[[ DATA SUPPLIED, beginning ]]

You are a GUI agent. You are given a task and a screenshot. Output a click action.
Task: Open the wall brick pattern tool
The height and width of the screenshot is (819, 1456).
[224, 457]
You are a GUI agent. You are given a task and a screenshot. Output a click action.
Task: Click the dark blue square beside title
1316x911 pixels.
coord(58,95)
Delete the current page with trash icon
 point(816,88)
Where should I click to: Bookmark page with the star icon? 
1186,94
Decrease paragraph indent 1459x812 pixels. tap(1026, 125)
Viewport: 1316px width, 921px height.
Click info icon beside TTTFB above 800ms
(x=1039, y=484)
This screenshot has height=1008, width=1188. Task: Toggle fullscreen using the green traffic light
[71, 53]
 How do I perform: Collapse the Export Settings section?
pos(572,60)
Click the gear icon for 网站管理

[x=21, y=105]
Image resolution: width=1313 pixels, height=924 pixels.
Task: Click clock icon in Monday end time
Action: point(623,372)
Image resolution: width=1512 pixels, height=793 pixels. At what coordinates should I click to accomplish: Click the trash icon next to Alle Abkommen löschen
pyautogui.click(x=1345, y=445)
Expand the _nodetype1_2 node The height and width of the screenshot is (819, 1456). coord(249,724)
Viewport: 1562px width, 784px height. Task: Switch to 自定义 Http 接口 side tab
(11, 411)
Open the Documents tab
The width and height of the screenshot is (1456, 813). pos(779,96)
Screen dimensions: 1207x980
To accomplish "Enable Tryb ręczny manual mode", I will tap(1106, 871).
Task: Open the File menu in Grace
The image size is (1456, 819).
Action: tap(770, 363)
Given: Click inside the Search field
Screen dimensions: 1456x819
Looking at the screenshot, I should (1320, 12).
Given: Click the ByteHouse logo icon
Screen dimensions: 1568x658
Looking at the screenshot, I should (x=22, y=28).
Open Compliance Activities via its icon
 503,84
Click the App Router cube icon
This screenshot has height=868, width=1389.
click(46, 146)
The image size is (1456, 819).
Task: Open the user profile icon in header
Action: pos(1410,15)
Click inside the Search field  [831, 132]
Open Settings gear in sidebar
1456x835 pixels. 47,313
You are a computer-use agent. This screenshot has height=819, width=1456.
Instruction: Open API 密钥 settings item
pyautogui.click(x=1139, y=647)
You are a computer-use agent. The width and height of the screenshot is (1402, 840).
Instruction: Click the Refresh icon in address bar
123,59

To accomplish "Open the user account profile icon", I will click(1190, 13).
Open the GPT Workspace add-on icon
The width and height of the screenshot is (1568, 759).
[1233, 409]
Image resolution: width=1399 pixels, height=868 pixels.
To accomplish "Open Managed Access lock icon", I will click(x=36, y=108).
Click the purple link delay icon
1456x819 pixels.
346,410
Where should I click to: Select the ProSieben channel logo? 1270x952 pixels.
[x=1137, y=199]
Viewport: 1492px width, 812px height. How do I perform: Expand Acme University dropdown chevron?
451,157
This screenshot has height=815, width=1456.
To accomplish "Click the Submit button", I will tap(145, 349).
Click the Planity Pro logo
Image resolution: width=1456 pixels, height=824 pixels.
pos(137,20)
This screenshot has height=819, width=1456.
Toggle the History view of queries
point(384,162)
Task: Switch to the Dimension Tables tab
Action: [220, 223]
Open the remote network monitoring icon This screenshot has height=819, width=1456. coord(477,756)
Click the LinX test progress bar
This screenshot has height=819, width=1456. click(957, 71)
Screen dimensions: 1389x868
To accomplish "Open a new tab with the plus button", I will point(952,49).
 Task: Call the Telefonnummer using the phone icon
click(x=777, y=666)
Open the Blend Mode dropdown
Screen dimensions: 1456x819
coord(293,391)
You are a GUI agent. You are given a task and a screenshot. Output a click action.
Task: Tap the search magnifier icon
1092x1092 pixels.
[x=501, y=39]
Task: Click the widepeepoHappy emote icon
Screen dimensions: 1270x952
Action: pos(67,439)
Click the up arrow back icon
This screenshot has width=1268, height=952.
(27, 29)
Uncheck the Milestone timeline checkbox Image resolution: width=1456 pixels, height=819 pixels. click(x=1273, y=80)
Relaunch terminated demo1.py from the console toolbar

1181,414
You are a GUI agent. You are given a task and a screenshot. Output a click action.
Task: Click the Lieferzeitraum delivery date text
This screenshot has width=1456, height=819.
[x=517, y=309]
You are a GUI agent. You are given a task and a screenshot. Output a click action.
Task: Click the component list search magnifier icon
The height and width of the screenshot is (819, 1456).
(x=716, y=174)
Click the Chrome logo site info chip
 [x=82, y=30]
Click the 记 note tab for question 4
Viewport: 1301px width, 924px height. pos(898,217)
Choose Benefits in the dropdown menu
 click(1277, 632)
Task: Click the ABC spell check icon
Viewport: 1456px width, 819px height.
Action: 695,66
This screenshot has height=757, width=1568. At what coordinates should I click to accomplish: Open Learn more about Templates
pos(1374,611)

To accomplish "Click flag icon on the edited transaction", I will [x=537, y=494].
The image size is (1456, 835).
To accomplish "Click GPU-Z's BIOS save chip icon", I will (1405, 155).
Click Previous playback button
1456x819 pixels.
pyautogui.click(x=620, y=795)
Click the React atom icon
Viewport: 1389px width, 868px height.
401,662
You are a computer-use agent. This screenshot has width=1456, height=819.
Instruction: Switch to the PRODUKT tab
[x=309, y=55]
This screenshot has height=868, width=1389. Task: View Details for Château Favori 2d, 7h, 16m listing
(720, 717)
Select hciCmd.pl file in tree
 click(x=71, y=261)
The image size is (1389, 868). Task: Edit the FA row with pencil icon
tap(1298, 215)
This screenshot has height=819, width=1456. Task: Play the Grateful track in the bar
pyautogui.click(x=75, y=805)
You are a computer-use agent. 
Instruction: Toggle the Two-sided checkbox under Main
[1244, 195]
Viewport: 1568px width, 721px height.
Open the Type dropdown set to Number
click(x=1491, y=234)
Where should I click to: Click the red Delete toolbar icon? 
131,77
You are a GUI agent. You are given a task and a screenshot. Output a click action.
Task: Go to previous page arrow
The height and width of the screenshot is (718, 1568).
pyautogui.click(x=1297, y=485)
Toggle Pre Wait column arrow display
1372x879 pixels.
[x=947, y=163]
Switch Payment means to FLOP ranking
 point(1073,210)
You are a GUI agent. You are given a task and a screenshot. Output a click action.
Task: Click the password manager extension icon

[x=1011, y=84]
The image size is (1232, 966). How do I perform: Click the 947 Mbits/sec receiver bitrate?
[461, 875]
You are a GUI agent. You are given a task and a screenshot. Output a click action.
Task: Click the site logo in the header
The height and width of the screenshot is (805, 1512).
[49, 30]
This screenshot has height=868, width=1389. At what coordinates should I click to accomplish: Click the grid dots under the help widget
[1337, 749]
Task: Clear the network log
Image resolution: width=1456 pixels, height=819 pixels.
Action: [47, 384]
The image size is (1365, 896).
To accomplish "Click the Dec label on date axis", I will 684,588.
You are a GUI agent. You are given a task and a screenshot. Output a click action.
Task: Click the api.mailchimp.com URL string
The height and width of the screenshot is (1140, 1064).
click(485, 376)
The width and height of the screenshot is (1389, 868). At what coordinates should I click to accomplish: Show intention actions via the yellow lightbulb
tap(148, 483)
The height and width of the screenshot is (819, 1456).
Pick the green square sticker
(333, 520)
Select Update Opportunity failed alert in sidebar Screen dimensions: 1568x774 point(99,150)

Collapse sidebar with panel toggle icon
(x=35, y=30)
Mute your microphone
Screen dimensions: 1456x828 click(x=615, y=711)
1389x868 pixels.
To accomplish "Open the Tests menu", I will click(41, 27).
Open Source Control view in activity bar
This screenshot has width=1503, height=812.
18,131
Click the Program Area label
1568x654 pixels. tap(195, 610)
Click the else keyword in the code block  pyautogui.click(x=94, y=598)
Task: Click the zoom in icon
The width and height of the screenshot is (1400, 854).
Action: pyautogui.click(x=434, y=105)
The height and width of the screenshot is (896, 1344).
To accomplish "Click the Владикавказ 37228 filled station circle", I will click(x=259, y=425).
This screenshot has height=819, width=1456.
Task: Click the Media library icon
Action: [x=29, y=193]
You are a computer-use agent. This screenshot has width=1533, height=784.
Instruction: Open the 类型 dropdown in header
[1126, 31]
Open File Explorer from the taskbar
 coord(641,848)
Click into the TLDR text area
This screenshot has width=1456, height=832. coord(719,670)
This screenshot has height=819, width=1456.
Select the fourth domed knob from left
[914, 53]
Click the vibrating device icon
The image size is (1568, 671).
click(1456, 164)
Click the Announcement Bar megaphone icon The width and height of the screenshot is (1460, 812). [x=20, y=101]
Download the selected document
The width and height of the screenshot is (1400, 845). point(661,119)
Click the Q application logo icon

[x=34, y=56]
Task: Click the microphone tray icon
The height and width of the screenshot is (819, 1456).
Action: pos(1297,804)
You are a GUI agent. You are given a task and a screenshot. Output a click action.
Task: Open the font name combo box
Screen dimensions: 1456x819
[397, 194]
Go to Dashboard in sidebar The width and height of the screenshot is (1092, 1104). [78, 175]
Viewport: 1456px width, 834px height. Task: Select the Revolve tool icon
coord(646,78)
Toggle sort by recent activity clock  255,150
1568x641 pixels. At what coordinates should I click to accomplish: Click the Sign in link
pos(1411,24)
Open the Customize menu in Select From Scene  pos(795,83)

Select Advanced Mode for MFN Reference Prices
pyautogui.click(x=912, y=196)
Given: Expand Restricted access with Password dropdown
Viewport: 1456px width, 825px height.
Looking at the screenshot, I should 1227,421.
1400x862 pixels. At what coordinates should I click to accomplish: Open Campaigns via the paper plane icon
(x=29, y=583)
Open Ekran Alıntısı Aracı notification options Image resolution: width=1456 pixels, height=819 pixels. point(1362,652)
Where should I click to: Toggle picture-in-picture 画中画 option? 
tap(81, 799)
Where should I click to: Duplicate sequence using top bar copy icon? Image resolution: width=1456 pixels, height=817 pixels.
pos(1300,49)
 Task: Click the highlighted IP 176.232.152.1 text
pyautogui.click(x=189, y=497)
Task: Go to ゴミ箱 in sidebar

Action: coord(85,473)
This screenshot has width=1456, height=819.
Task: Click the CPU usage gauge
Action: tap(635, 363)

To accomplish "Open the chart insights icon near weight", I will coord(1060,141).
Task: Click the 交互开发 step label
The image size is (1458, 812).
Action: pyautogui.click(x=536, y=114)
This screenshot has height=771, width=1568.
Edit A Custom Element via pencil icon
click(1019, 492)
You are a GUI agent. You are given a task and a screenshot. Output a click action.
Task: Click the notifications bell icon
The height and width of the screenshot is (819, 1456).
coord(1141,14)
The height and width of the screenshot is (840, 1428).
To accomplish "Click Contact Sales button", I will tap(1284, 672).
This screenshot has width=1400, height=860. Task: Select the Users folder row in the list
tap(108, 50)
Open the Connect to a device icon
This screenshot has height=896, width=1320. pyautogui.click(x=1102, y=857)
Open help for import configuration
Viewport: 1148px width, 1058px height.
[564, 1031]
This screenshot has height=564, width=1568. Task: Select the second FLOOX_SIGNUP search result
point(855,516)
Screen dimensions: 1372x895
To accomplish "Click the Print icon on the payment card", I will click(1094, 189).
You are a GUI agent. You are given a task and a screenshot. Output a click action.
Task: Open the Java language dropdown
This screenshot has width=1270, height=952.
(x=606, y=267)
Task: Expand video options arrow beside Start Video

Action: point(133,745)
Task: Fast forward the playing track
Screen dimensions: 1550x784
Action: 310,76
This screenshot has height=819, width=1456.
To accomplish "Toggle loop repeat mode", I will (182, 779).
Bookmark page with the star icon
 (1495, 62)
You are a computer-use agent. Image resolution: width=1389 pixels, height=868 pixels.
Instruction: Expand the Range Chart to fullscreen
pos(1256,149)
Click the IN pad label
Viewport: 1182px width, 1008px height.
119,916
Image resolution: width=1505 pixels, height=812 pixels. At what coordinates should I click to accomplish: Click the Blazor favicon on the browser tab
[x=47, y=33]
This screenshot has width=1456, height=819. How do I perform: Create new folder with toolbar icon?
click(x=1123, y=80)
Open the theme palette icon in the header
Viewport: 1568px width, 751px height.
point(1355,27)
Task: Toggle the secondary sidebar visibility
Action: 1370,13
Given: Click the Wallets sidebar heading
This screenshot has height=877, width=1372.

[[ DATA SUPPLIED, end ]]

INSTRUCTIONS TO FOLLOW: Return exactly the opening lines of the listing above, ending with the line that has "Decrease paragraph indent".

ANSWER TO THIS EXERCISE:
You are a GUI agent. You are given a task and a screenshot. Output a click action.
Task: Open the wall brick pattern tool
The height and width of the screenshot is (819, 1456).
[224, 457]
You are a GUI agent. You are given a task and a screenshot. Output a click action.
Task: Click the dark blue square beside title
1316x911 pixels.
coord(58,95)
Delete the current page with trash icon
 point(816,88)
Where should I click to: Bookmark page with the star icon? 
1186,94
Decrease paragraph indent 1459x812 pixels. tap(1026, 125)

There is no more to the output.